INPUT MATERIAL ::

────

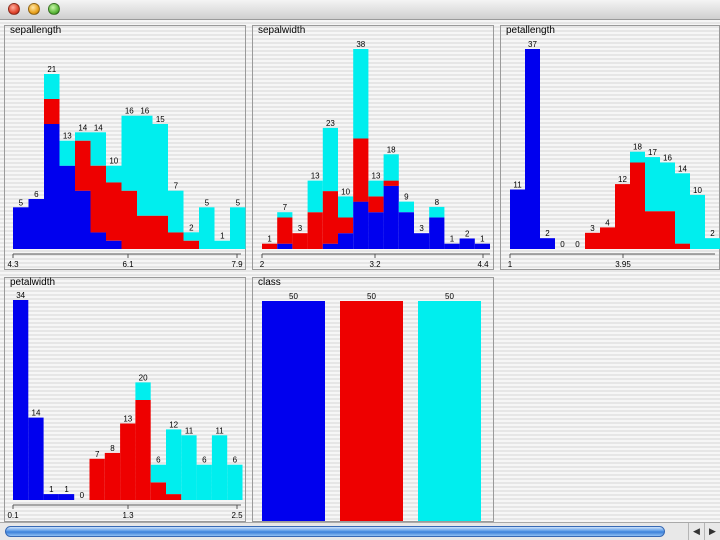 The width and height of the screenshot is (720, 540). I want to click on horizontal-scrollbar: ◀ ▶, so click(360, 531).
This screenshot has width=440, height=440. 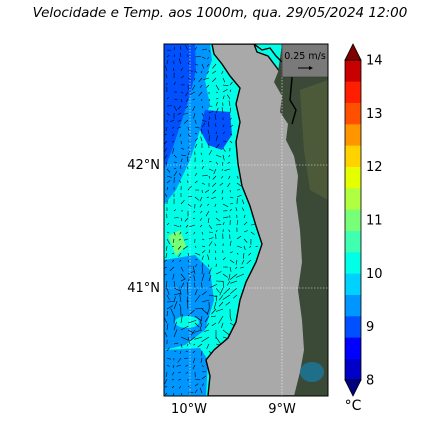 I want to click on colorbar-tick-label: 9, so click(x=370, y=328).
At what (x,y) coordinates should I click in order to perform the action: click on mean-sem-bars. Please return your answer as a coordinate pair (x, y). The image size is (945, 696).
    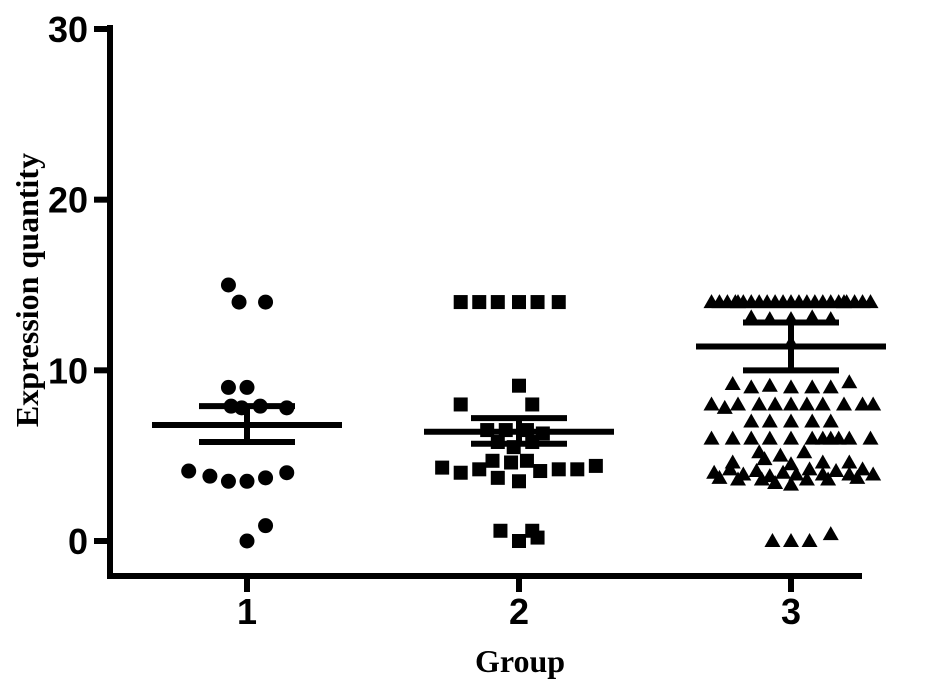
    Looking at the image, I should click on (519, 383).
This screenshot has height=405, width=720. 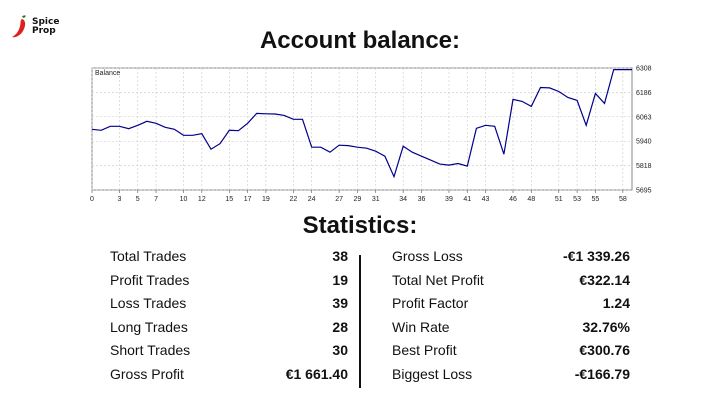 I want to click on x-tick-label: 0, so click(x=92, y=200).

────

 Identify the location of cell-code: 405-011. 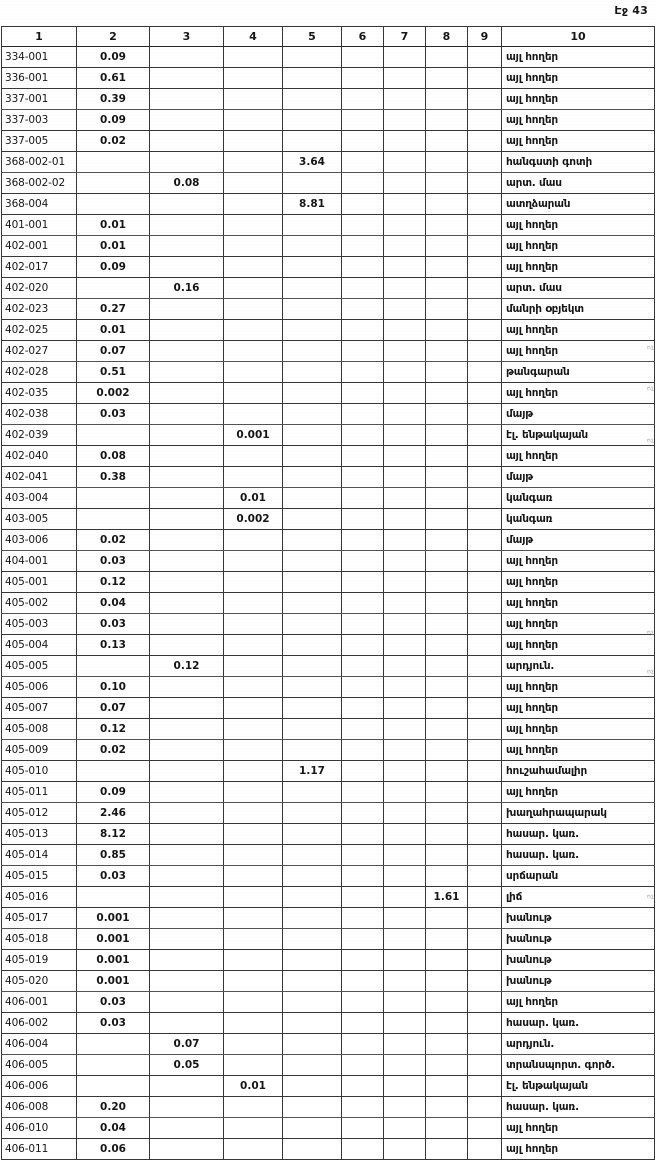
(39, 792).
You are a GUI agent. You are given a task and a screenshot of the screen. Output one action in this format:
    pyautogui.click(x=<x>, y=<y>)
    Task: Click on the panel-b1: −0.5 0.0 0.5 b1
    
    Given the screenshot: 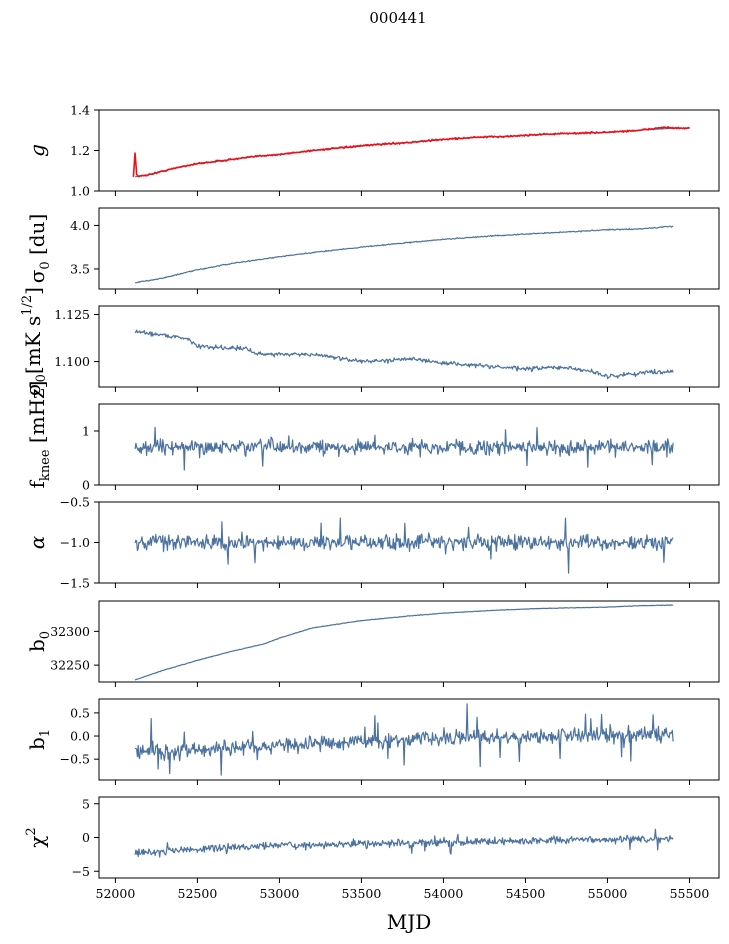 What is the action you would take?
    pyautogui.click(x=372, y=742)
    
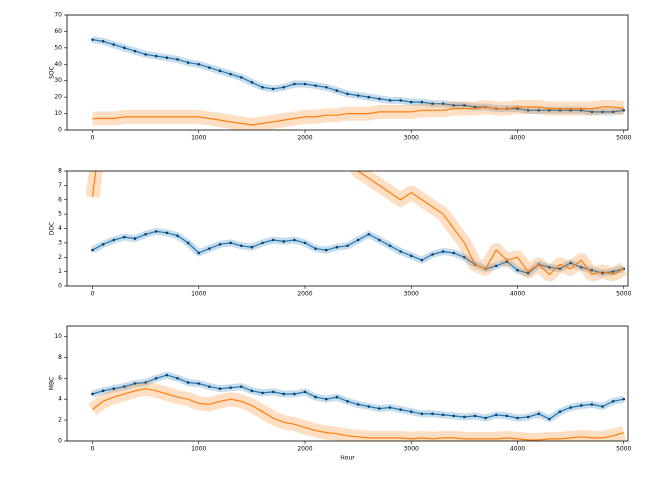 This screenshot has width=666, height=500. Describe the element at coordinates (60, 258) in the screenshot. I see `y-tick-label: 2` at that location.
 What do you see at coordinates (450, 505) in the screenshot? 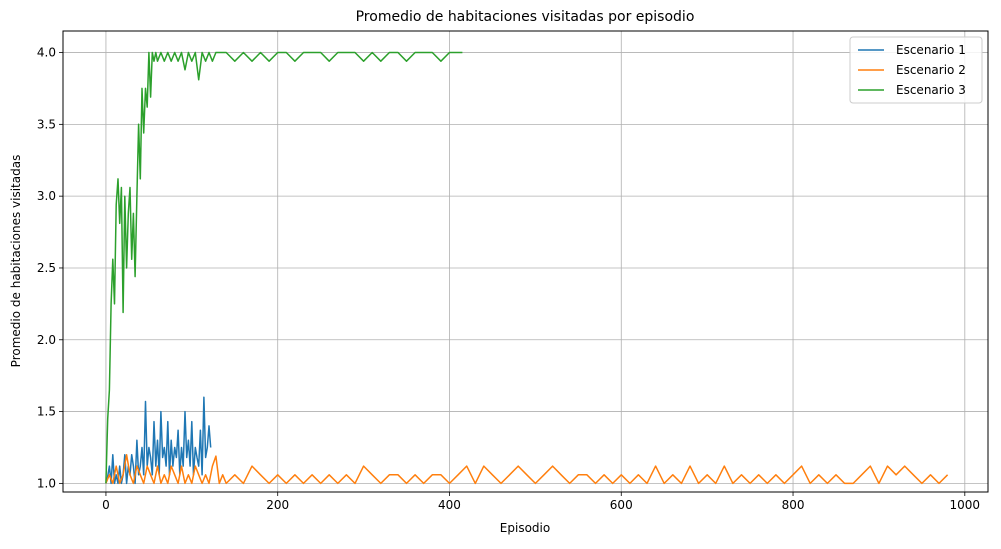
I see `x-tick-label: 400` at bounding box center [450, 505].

────

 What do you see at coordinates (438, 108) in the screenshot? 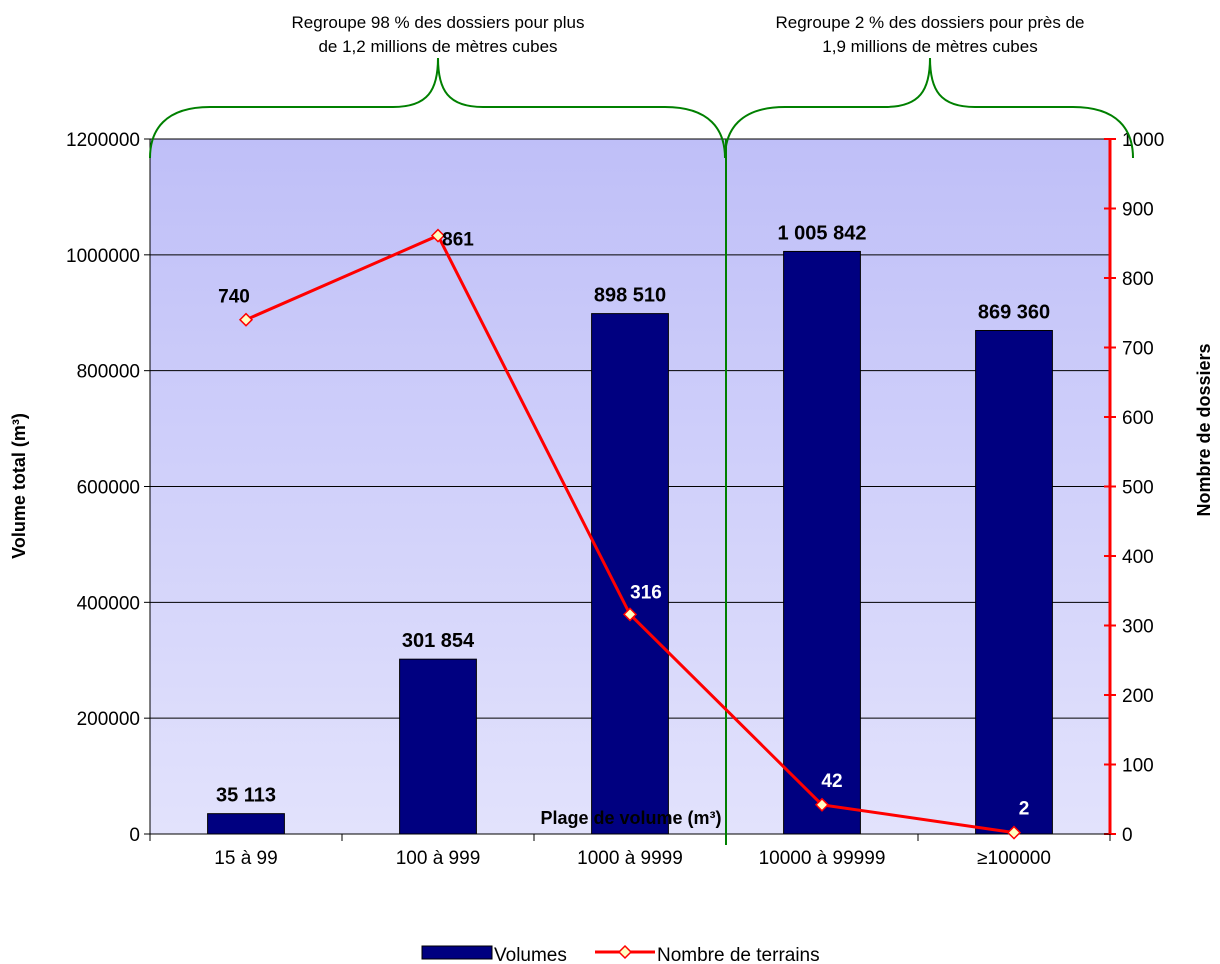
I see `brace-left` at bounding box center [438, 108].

────

TASK DETAILS ::
Please retype the data from the line containing "What do you see at coordinates (438, 108)" through the line containing "center [438, 108].", both lines included. Leave out the pictures.

RESULT FOR THIS EXERCISE ::
 What do you see at coordinates (438, 108) in the screenshot? 
I see `brace-left` at bounding box center [438, 108].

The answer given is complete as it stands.